## AUFGABEN
1. Beantworten Sie anhand des Textes über das Fensterbild die folgenden Fragen:
(a) In welchem Jahr entstand das Bild?
(b) In welcher Stadt wurde Ulrich Leman geboren?
(c) Welche Blumen stehen in der Glasvase auf dem kleinen Tisch?
2. Nehmen Sie den Text über das Fensterbild nach seinem letzten Satz wieder auf und schreiben Sie ihn fort.

Das große Fensterbild ist ein seltenes und zugleich besonders prachtvolles Werk der frühen impressionistischen Periode des Malers. Es entstand 1916 mitten im Ersten Weltkrieg in Danzig, wo sich der Kriegsteilnehmer Ulrich Leman zu dem Zeitpunkt auf Heimaturlaub im Kreise seiner Familie aufgehalten haben muss. Leman ist, obwohl in Düsseldorf geboren, in Danzig aufgewachsen, wo seine Familie herstammte. Dargestellt ist der Blick aus einem Fenster des sogenannten Uphagenhauses, eines bürgerlichen Stadthauses aus dem 18. Jahrhundert, das 1911 in ein Museum umgewandelt wurde. Der Fensterrahmen ist lotrecht ins Bildgeviert eingepasst, womit der Maler einen Trompe-l’oeil-Effekt erzielt: der Betrachter vermeint statt eines Gemäldes den tatsächlichen Blick aus dem Fenster wahrzunehmen. Das Bildformat in Fenstergröße verstärkt diesen Eindruck. Während der rechte Flügel des Innenfensters nur im Ansatz angegeben ist, nimmt der linke Flügel das linke Viertel der Bildfläche ein. Vor dem Fenster steht ein kleiner Tisch, darauf eine Messingjardinière und eine Glasvase mit Tulpen. Auf der breiten Fensterbank zwischen dem Innen- und dem Außenfenster stehen mehrere Blumentöpfe mit einem Gummibaum und weiteren blühenden, bunten Pflanzen. Die kräftigen reinen Farben der Zimmerpflanzen bilden einen reizvollen Kontrast zum Rest des Bildes. Während sich die Blumen im linken Fensterflügel noch in blassen Pastelltönen spiegeln, kommen ansonsten nur hellgraue und beigefarbene Töne vor, die insbesondere im Fensterausblick den kalten, verschneiten Spätwintertag nachempfinden lassen.

## BEREITGESTELLTE DATEN
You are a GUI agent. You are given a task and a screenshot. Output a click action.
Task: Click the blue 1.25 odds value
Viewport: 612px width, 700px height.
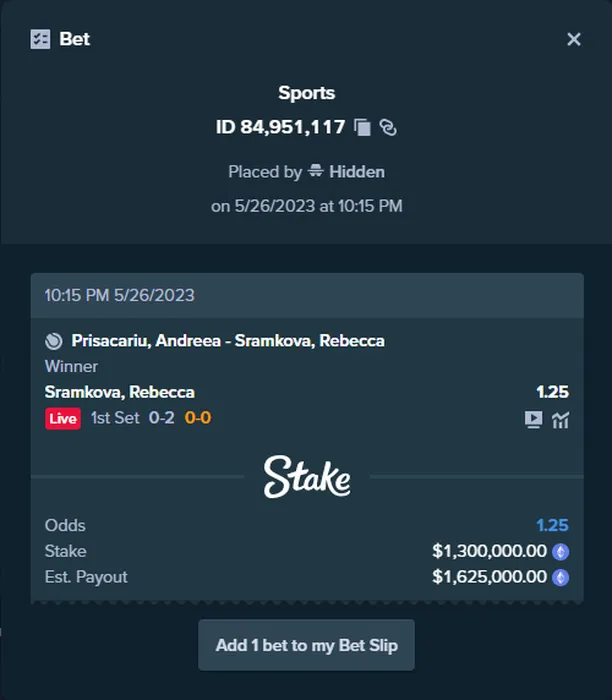point(552,525)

## LÖSUNGEN
1.
(a) 1916
(b) In Düsseldorf
(c) Tulpen

2.
Nach dem ersten Weltkrieg schloss sich Leman der Bewegung „Junges Rheinland“ um Heinrich Nauen an. Seine Werke wurden nun im Kunstsalon von Johanna Ey („Mutter Ey“) ausgestellt, der ein Hauptforum für avantgardistische Kunst in Düsseldorf in jener Zeit darstellte. Noch einmal trat er in die Kunstakademie in Düsseldorf ein und war 1921/22 Meisterschüler von Heinrich Nauen, dem Hauptvertreter des Rheinischen Expressionismus. Seine Malerei entwickelte sich nun in Richtung des tonangebenden Expressionismus. Seit 1930 besaß Leman ein Haus auf Mallorca, was ihm zur zweiten Heimat wurde. Zahlreiche farbenfrohe Bilder entstanden hier seit dem Zweiten Weltkrieg im Stil des expressiven Realismus. Leman starb 1988 im Alter von 103 Jahren auf Mallorca und wurde ebendort begraben.